Nella pièce Waxing West, montata al teatro La Mama, però, parla degli immigranti perdenti. Il testo segue il destino di una giovane estetista che lascia la Romania per una nuova vita in America. I suoi tentativi di adattamento nella terra promessa vanno in malora a causa dei fantasmi dei due dittatori Ceausescu. Il sogno americano si tramuta così in incubo. La sua storia e quella degli spettri che la minacciano assomigliano alla storia della Romania post-dicembrina, invasa in permanenza da ex ufficiali e profittatori del regime totalitario. Questo messaggio della presenza continua di Ceausescu non ha potuto non essere colto quando lo spettacolo è stato rappresentato a Bucarest e a Sibiu.

Come si presenta in teatro il postcomunismo? Se vi immaginate che nel mirino dei giovani drammaturghi ci sia solo il comunismo totalitario, vi ingannate. Anche il capitalismo caotico e folle è un tema, almeno per la regista Theodora Herghelegiu, autrice di uno spettacolo intitolato Supermarket. Anche se il consumismo è diventato una seconda religione e il mall, il nuovo tempio della realizzazione spirituale. Messa in scena al teatro Arca in forma di music-hall, la pièce di Theodora Herghelegiu è un manifesto anticonsumista, una riflessione attenta e divertente sulle illusioni di questa nuova società. Nel microcosmo del supermercato, fra scaffali e vetrine, si producono drammi più e meno grandi, conflitti, storie d’amore…

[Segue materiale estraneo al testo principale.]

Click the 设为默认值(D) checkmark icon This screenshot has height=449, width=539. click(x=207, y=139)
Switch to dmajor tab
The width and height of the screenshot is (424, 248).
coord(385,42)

Là dove storici e sociologi hanno fallito, si apre uno spazio formidabile per la letteratura e il teatro. (Ri)narrando, capirai – parrebbe essere questo il motto degli autori. Senza proporre una versione definitiva sui riscontri, senza formulare condanne, romanzi e pièce di teatro presentano solo versioni possibili di queste storie. Se le comprenderemo, avremo maggiori chance di accettare il presente. E di non sobbalzare più ogni volta che, a un angolo di strada, Ceausescu ci dice «Arrivo in cinque minuti».